Selected text:
______

However, help is at hand. Due to the dedicated work of charities such as OCD Action, OCD-UK, Mind and Rethink, there are places you can go to for information, advice, advocacy and most importantly, support. They can provide you with knowledge regarding your illness, help with securing key financial support, advice on where to go to get help and/or treatment… but above all else, they’re there for you. They will listen to what you’ve got to say and do their best to improve your quality of life. In addition, the support I have received from many people across Facebook, Twitter and the like is just astonishing and I strongly believe that talking to other survivors helps. For all mental illnesses, it really makes a difference talking to someone who knows exactly what you’re going through, someone you can relate to. Reach out to someone and tell them what’s wrong. Talk to them. Find someone who will listen, because there are plenty of people out there who will. I never thought I’d be the one saying it but my dad and nan’s words hold true: a problem shared is a problem halved.
I will also add that seeking therapy or treatment is not a sign of weakness, but a sign of great strength. You are actively going against your greatest fear and trying to seek help to make yourself well again. Don’t forget that! And the therapy really does help. I was adamant that it would do nothing to improve my mood and aid with my battle against OCD and ultimately myself, but it really does work. Knowing that someone is supporting you and giving you methods to regain control of your life really is empowering and liberating. Don’t be afraid of help, because it is out there. I’m not saying you can be cured, because I personally struggle to believe that there is a cure for OCD at all. What I do know is that you can learn to manage your thoughts and feelings in a way that they do not consume your every waking moment, so that you are able to lead the life you deserve; so that you are able to be free.
I know I’ve struggled and I’ve got a long road ahead of me, a life-long fight against this, but I can’t give up hope. I can’t stop fighting. Too many people have invested so much of their lives trying to help me and make me well again. It would be wrong to throw all of that love and support away by giving in to this illness. But I also want to fight for myself now. I get glimpses now and again of what my life can be like, the cracks in the wall where the light shines in. I’ll have to walk through my fears to feel the sun on my face again but deep down, I know it’ll be worth it. To live again and laugh freely, to hug my dad and nan and feel the hope in my chest that I can find peace.
If you’re reading this and you’re a survivor like me, please don’t give up. You deserve to have a life and to be happy. You deserve to have hope. Never give up on that.

______

Dataset entries:
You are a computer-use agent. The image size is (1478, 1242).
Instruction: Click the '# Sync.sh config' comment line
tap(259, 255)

______

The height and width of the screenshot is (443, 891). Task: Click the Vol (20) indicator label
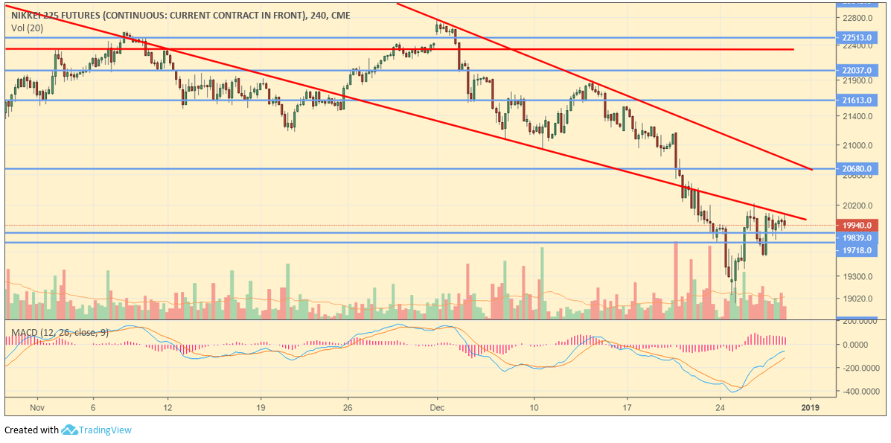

______

Retype the section of the OCD recovery text above that begins with the words "I know I’ve" and ends with "up on that.", reproducing every word and punctuation mark unchanged.

I know I’ve struggled and I’ve got a long road ahead of me, a life-long fight against this, but I can’t give up hope. I can’t stop fighting. Too many people have invested so much of their lives trying to help me and make me well again. It would be wrong to throw all of that love and support away by giving in to this illness. But I also want to fight for myself now. I get glimpses now and again of what my life can be like, the cracks in the wall where the light shines in. I’ll have to walk through my fears to feel the sun on my face again but deep down, I know it’ll be worth it. To live again and laugh freely, to hug my dad and nan and feel the hope in my chest that I can find peace.
If you’re reading this and you’re a survivor like me, please don’t give up. You deserve to have a life and to be happy. You deserve to have hope. Never give up on that.